== Segment start ==
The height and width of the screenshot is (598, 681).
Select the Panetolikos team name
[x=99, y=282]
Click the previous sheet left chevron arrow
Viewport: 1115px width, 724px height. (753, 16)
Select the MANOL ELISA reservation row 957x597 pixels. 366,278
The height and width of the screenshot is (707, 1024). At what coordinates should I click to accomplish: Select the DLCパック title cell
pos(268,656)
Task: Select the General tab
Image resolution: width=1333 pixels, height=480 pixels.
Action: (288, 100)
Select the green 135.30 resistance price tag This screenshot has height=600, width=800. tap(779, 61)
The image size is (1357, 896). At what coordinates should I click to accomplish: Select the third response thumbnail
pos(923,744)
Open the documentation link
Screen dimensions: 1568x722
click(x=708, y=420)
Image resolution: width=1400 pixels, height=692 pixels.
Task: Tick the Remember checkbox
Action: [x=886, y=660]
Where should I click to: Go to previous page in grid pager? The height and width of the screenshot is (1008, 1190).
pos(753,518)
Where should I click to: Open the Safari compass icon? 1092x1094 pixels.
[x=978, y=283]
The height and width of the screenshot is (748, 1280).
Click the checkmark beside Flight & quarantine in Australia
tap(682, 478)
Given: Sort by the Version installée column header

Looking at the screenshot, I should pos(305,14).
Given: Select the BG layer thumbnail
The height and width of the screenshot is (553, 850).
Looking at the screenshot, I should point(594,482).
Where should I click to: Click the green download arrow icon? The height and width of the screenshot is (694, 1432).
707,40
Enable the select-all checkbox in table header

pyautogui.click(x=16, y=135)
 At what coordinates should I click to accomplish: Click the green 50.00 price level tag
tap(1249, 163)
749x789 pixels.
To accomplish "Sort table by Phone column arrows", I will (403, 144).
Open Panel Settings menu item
== Segment end ==
- [PROBLEM DESCRIPTION] Each line of the material should be repeated exactly as it reads.

- [RESULT OF THE EXERCISE]
The height and width of the screenshot is (598, 681).
Select the Panetolikos team name
[x=99, y=282]
Click the previous sheet left chevron arrow
Viewport: 1115px width, 724px height. (753, 16)
Select the MANOL ELISA reservation row 957x597 pixels. 366,278
The height and width of the screenshot is (707, 1024). At what coordinates should I click to accomplish: Select the DLCパック title cell
pos(268,656)
Task: Select the General tab
Image resolution: width=1333 pixels, height=480 pixels.
Action: (288, 100)
Select the green 135.30 resistance price tag This screenshot has height=600, width=800. tap(779, 61)
The image size is (1357, 896). At what coordinates should I click to accomplish: Select the third response thumbnail
pos(923,744)
Open the documentation link
Screen dimensions: 1568x722
click(x=708, y=420)
Image resolution: width=1400 pixels, height=692 pixels.
Task: Tick the Remember checkbox
Action: [x=886, y=660]
Where should I click to: Go to previous page in grid pager? The height and width of the screenshot is (1008, 1190).
pos(753,518)
Where should I click to: Open the Safari compass icon? 1092x1094 pixels.
[x=978, y=283]
The height and width of the screenshot is (748, 1280).
Click the checkmark beside Flight & quarantine in Australia
tap(682, 478)
Given: Sort by the Version installée column header

Looking at the screenshot, I should pos(305,14).
Given: Select the BG layer thumbnail
The height and width of the screenshot is (553, 850).
Looking at the screenshot, I should point(594,482).
Where should I click to: Click the green download arrow icon? The height and width of the screenshot is (694, 1432).
707,40
Enable the select-all checkbox in table header

pyautogui.click(x=16, y=135)
 At what coordinates should I click to accomplish: Click the green 50.00 price level tag
tap(1249, 163)
749x789 pixels.
To accomplish "Sort table by Phone column arrows", I will (403, 144).
Open Panel Settings menu item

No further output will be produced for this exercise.